The US jobs data was considerably stronger than expected and leave no doubt about the December meeting being live despite the year-end considerations that some had seen tying the Fed’s hands. The dollar broke through key chart points near JPY122 and $1.08 for the euro.
Nonfarm payrolls leapt 271k, nearly 100k more than the consensus anticipated. The August and September job growth was revised higher by a minor 12k. September was actually revised down by 5k, with August being revised up 17k.
The unemployment rate slipped to 5.0% while the participation rate was unchanged at 62.4%.The underemployment rate fell to 9.8%.It is the first sub-10% print since before the Great Financial Crisis.The 0.4% increase in average hourly earnings was twice the expected increase and lifts the year-over-year rate to 2.5%, a new cyclical high.

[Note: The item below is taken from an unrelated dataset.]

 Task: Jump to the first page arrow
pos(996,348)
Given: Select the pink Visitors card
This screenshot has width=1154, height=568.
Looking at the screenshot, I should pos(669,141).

Private sector payrolls added 268k jobs. The 3k increase in government workers was the least in several months.Over the July-September period, the government add an average of 29k a month.
It is difficult to find the cloud in the silver lining as economists are often wont to do. Even the household survey, which sometimes is not consistent with the establishment survey, saw a 320k increase in jobs, offsetting in full the 236k decline in September. Manufacturing employment that had fallen for two consecutive months was flat, which compares to expectations of a 5k decline, and weakness of the ADP survey and soft manufacturing ISM employment.

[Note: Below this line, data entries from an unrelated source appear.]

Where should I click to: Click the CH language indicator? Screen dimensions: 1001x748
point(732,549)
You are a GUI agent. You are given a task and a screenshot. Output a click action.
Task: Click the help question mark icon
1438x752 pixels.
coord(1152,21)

US interest rates have moved sharply higher response to the jobs data. The 10-year yield is near 2.30% (+7 bp), and the 2-year is near 92 bp (+9 bp). The implied yield on the December Fed funds futures has pushed 2 bp higher.

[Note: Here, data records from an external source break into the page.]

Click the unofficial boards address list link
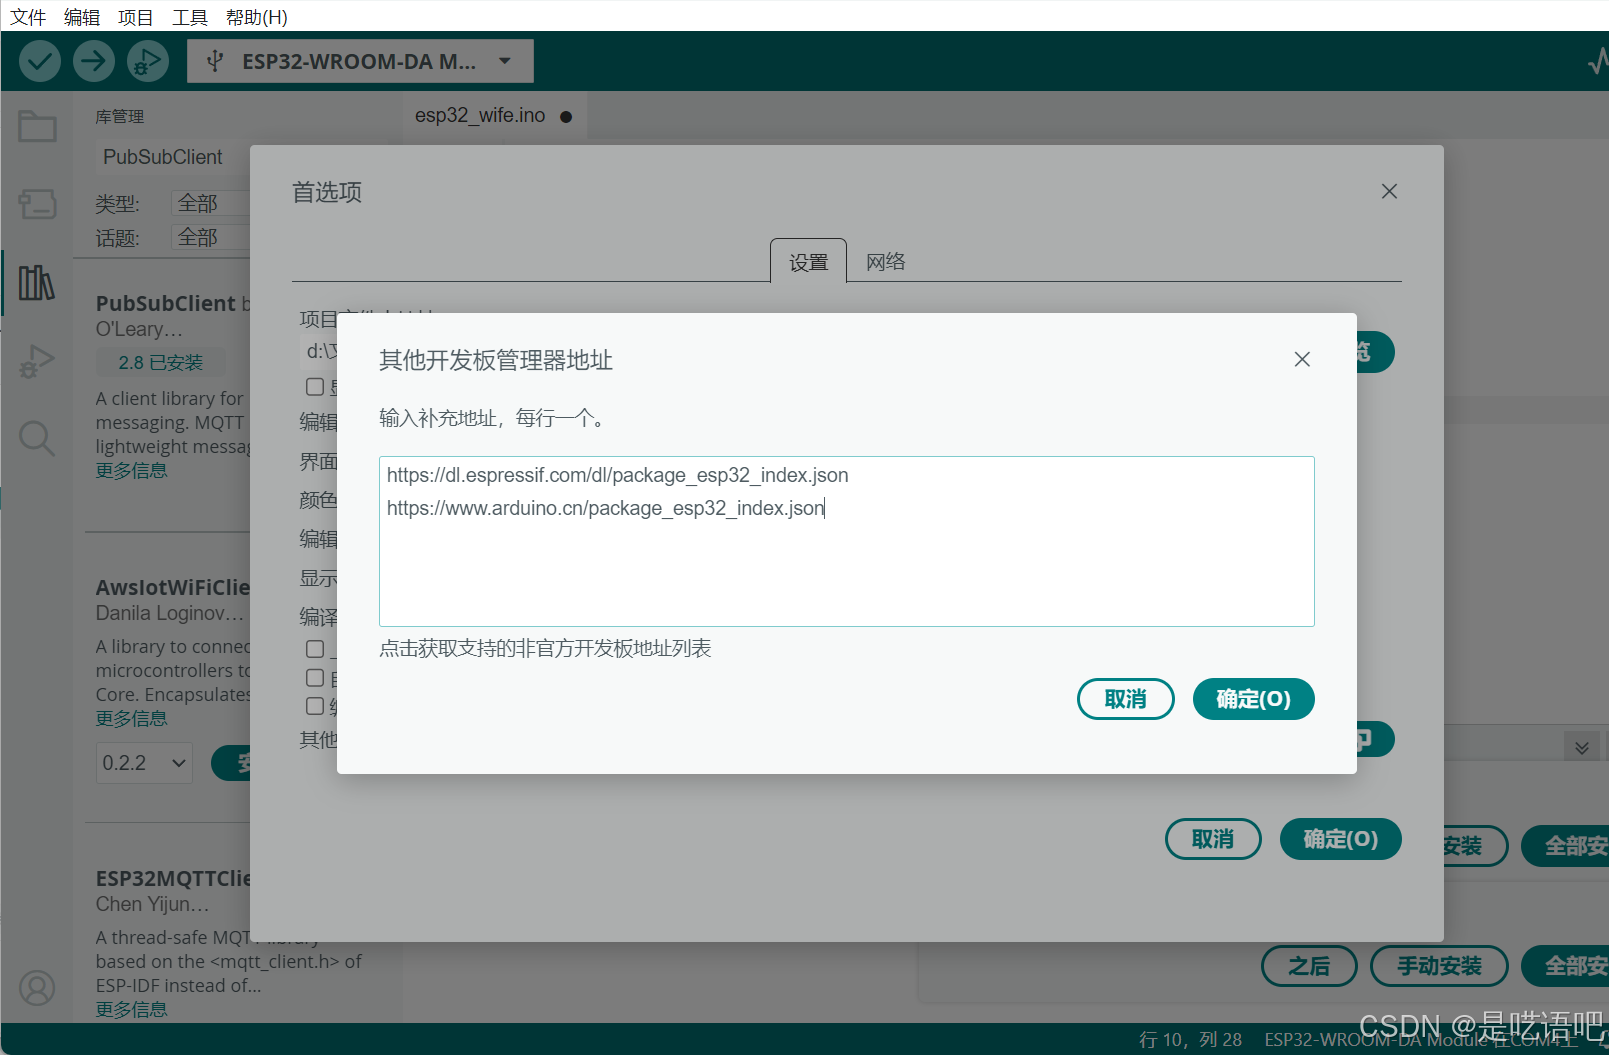 tap(545, 648)
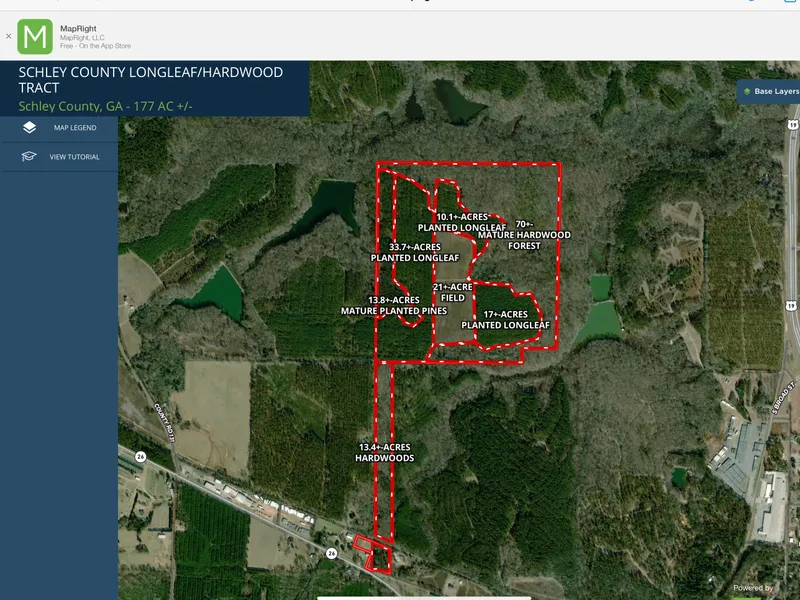Viewport: 800px width, 600px height.
Task: Select the 70+- Mature Hardwood Forest label
Action: click(x=524, y=235)
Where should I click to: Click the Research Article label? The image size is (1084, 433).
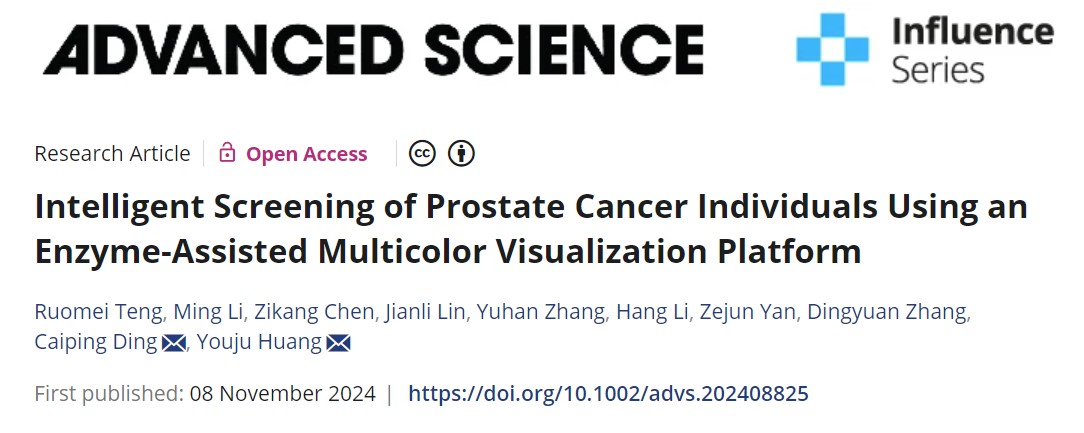[x=112, y=154]
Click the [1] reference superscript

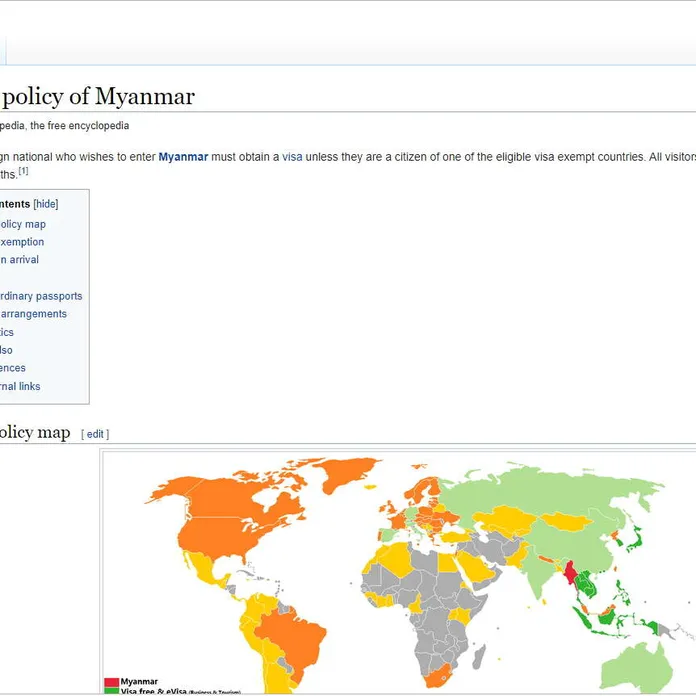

Canadian jobs data were also better than expected. It grew 44.4k jobs compared with a consensus estimate of 10k.The unemployment rate ticked down to 7.0% even though the participation rate rose to 66.0% from 65.9%. The consensus had expected a decline in the participation rate. Full-time jobs grew by a lesser 9k after a nearly 62k loss in September. Despite the local data, the Canadian dollar is being overwhelmed by the surging greenback.